• _Assigned task_:
Give back, word for word, only the lines from the opening of the records through the one with "644x363 pixels.". Pictures stay out.

(Records from a collection)
◆ ◆ ◆ ◆

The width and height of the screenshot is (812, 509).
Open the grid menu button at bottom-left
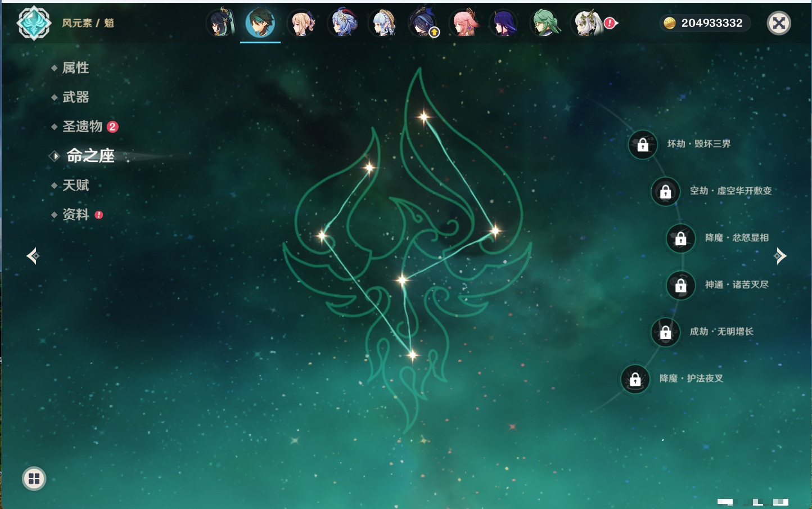34,479
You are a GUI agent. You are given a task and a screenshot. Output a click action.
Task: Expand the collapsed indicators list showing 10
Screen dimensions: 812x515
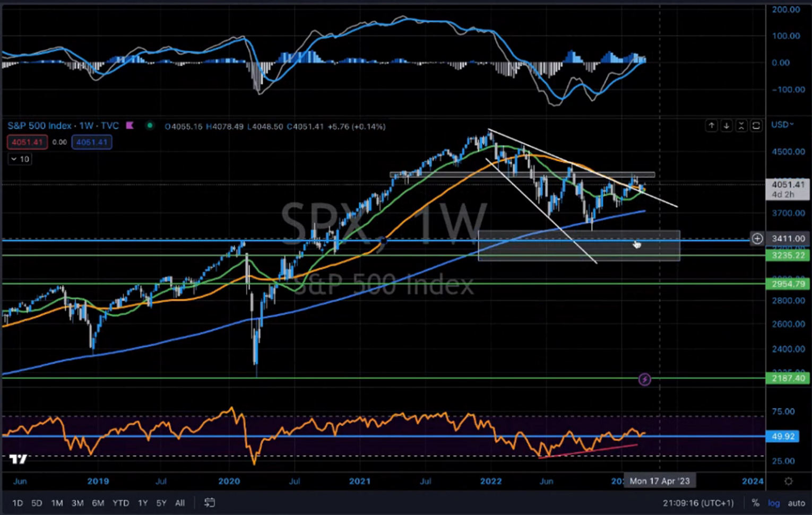point(20,159)
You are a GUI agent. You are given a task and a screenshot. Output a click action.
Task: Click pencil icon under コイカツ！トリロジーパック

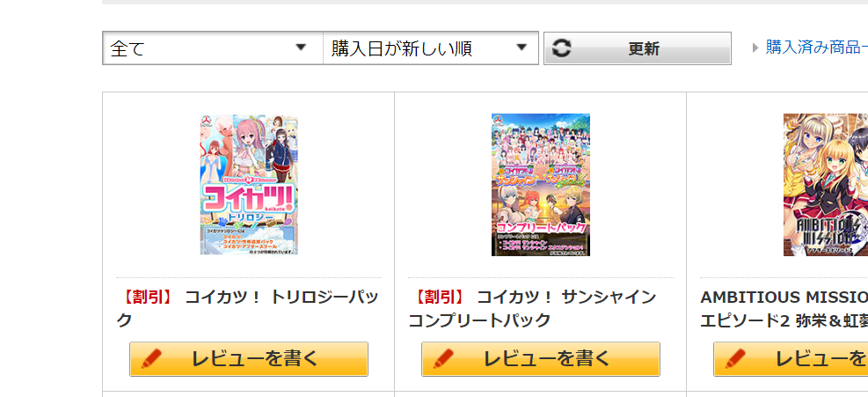click(x=151, y=359)
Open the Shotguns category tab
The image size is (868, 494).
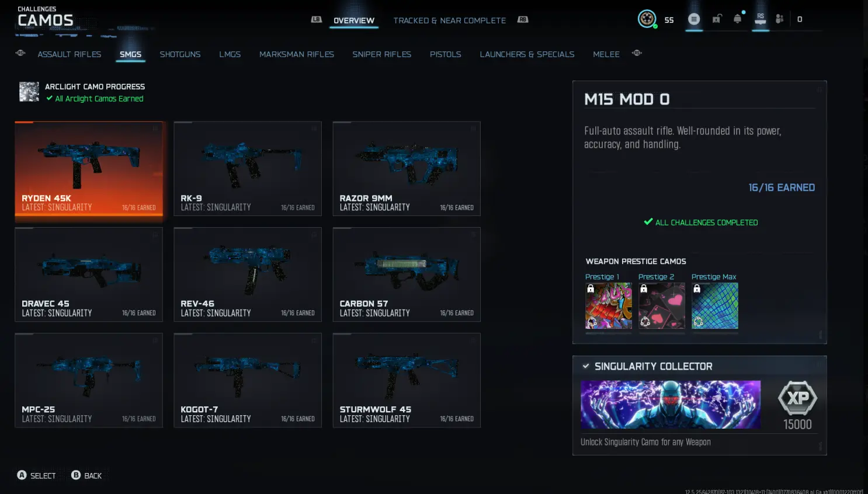pos(180,54)
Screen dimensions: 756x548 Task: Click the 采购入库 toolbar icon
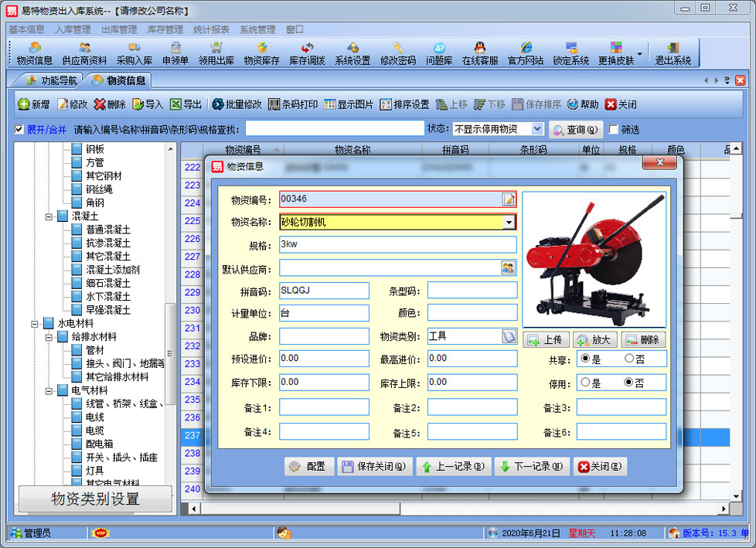tap(135, 53)
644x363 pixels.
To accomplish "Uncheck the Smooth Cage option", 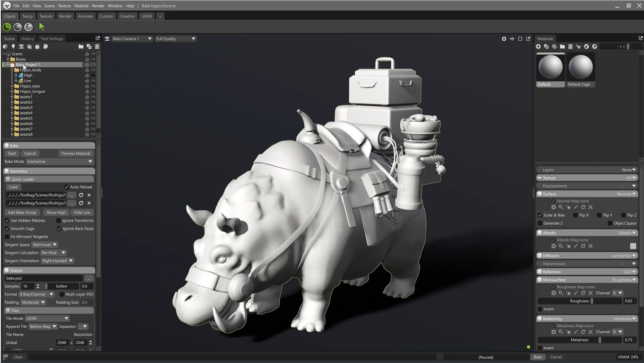I will [x=7, y=229].
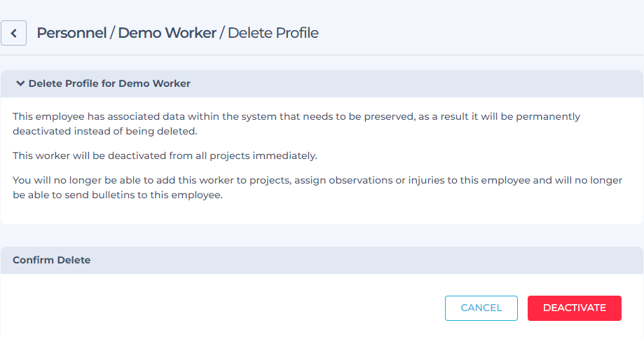Click the 'deactivated instead of being deleted' line

pyautogui.click(x=104, y=131)
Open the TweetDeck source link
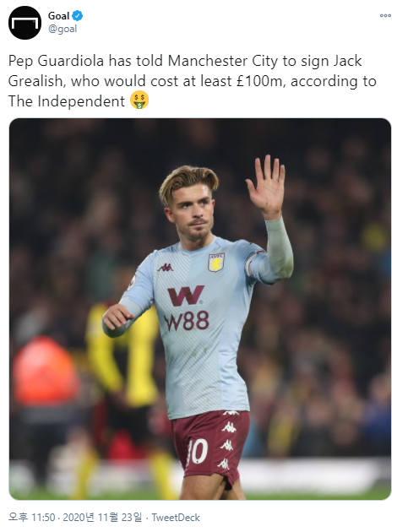The image size is (397, 532). (176, 518)
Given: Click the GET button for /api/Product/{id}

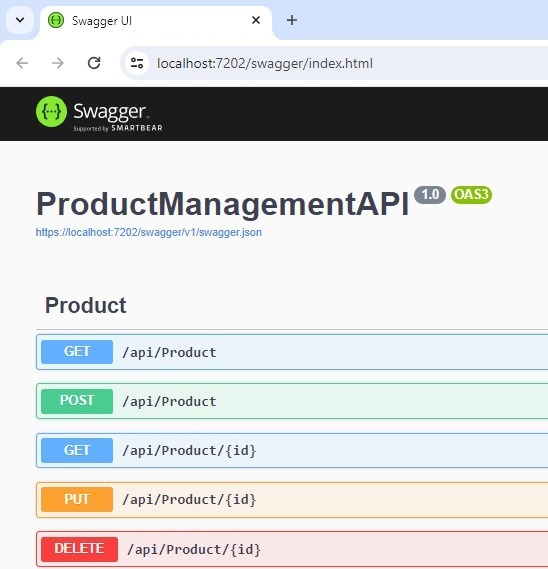Looking at the screenshot, I should (77, 450).

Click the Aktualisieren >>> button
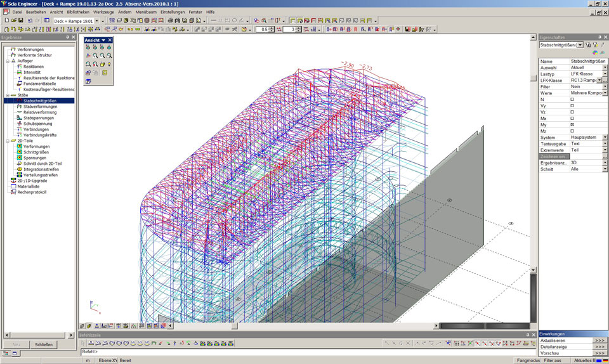click(x=599, y=341)
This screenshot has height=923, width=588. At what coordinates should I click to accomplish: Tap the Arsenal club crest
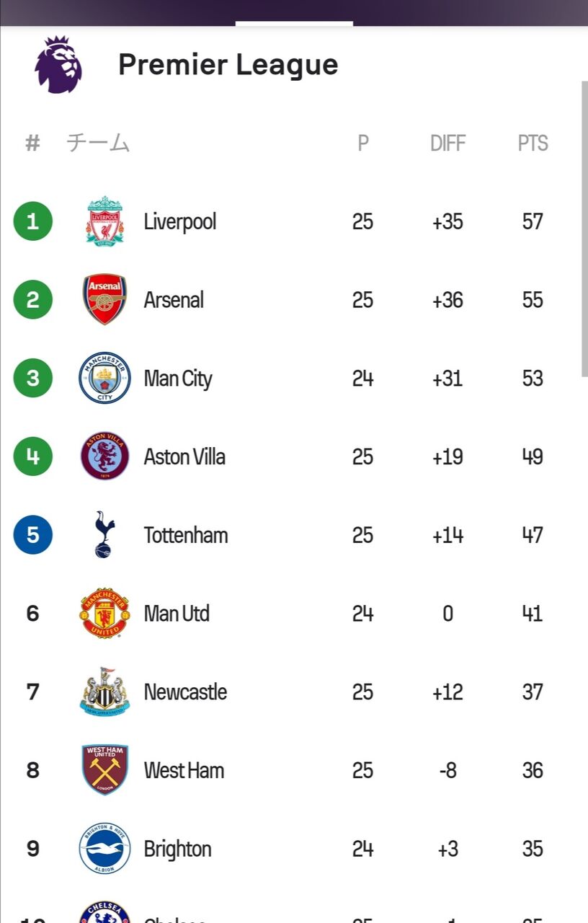[104, 299]
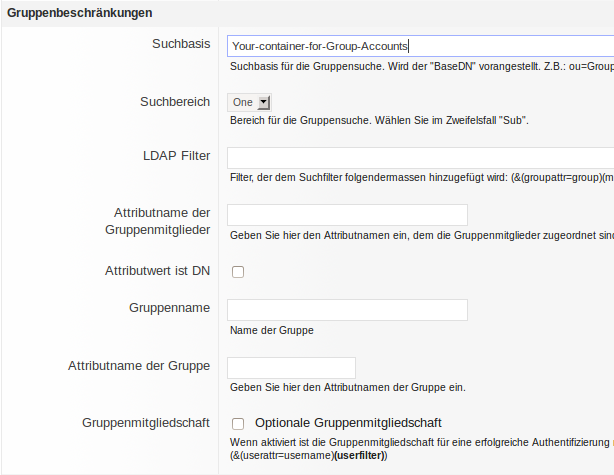The height and width of the screenshot is (475, 614).
Task: Open the Suchbereich dropdown showing One
Action: pyautogui.click(x=250, y=102)
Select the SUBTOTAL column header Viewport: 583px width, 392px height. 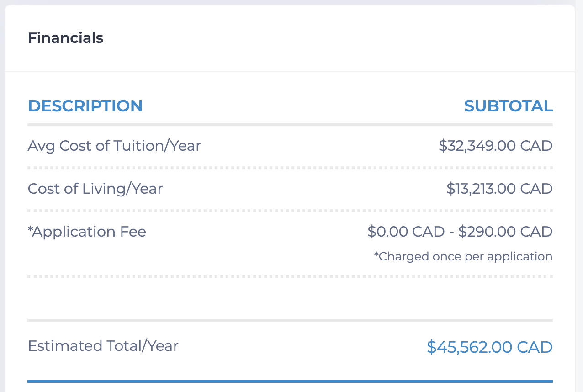coord(509,106)
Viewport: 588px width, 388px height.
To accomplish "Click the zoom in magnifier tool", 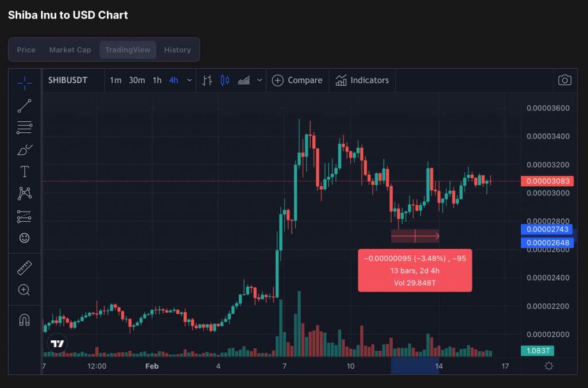I will (x=24, y=290).
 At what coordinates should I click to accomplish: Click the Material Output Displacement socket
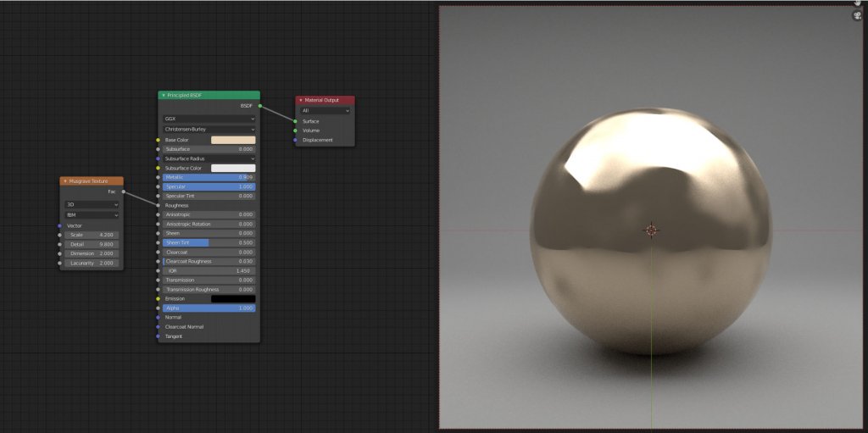(296, 140)
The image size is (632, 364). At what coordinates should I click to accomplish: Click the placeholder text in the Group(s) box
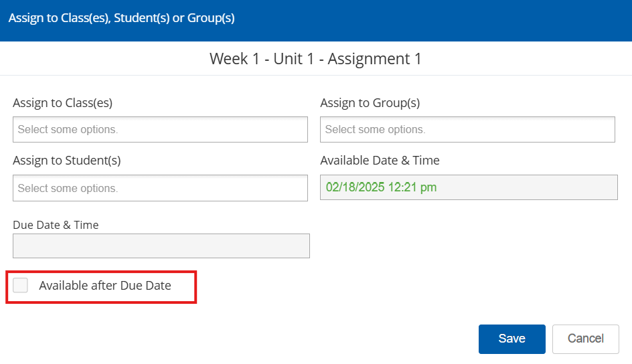coord(375,129)
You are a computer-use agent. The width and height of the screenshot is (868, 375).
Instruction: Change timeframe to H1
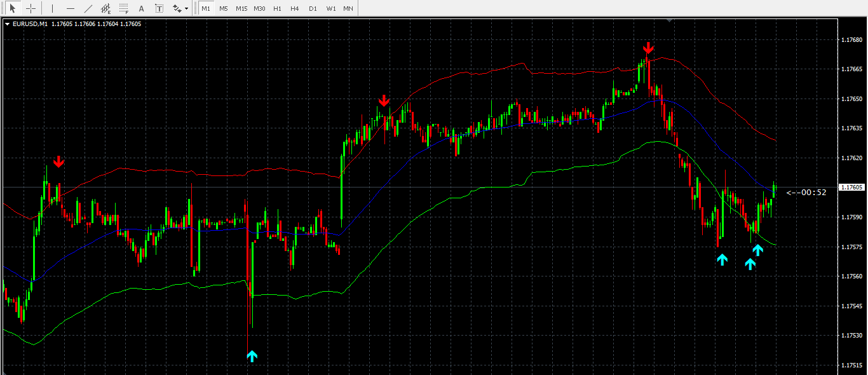coord(277,9)
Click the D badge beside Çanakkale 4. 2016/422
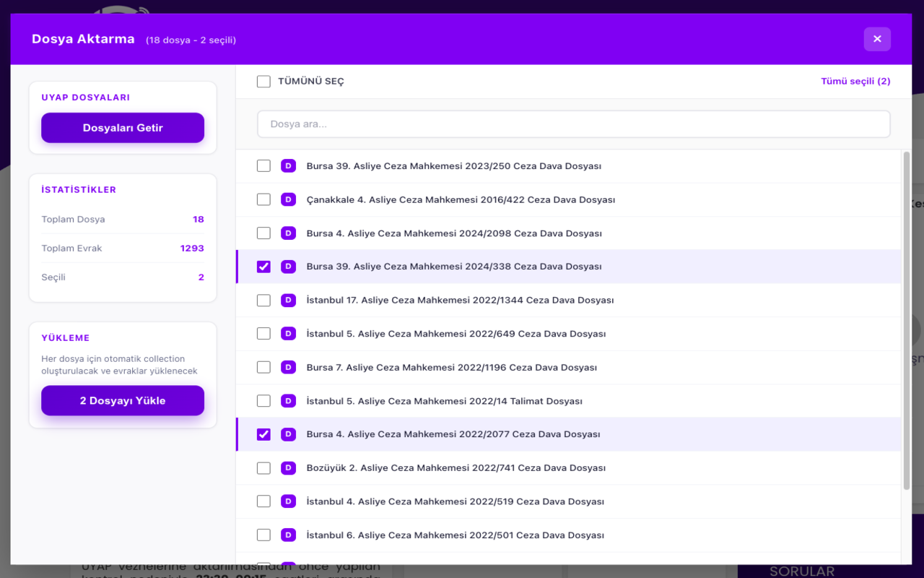 tap(288, 199)
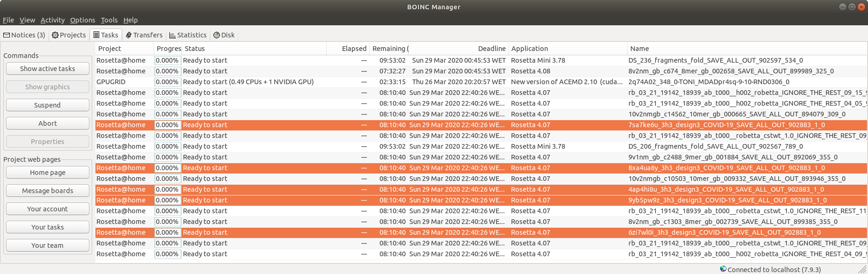The height and width of the screenshot is (274, 868).
Task: Open the Message boards page
Action: point(48,191)
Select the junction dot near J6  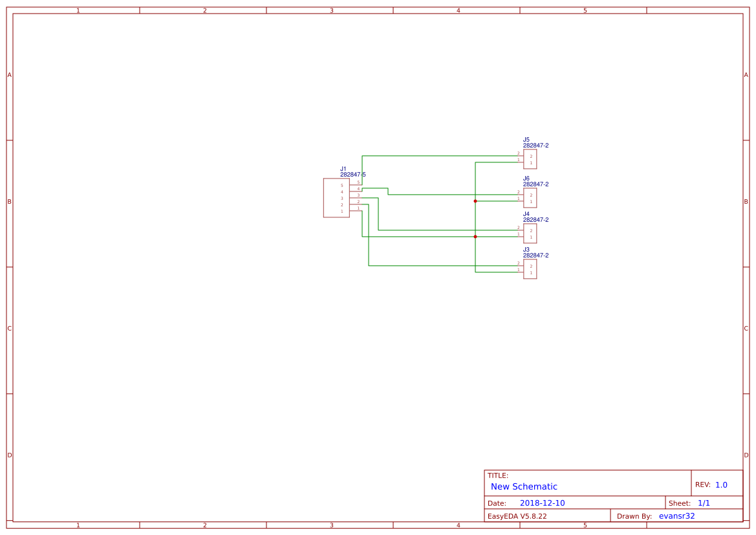tap(475, 201)
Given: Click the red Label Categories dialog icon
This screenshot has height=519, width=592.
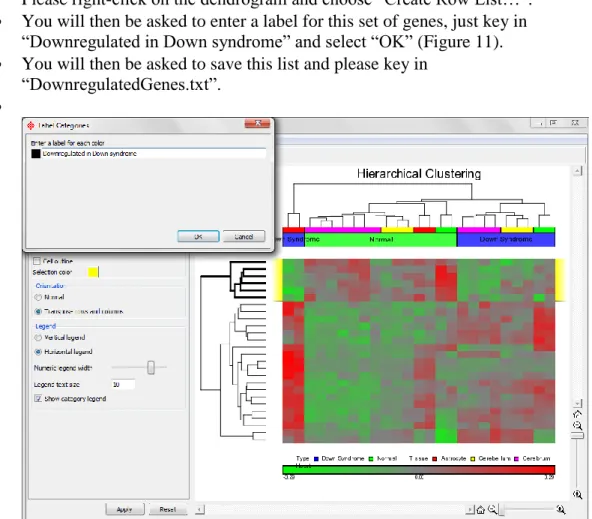Looking at the screenshot, I should (31, 126).
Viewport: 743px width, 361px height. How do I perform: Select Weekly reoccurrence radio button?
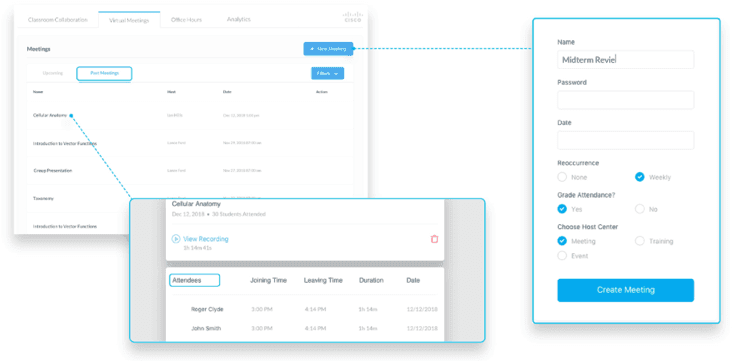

◆ ◆ ◆ ◆

• _Reply to the task_:
The width and height of the screenshot is (812, 509).
Open the grid menu button at bottom-left
34,479
You are a GUI agent. You are given a task and a screenshot. Output a click action.
Task: Expand the collapsed indicators list showing 10
Screen dimensions: 812x515
point(20,159)
You are a GUI agent. You are given a task and a screenshot. Output a click action.
Task: Click pencil icon under コイカツ！トリロジーパック

click(x=151, y=359)
Open the Shotguns category tab
The image size is (868, 494).
pos(180,54)
Screen dimensions: 756x548 Task: Click the 采购入库 toolbar icon
tap(135, 53)
644x363 pixels.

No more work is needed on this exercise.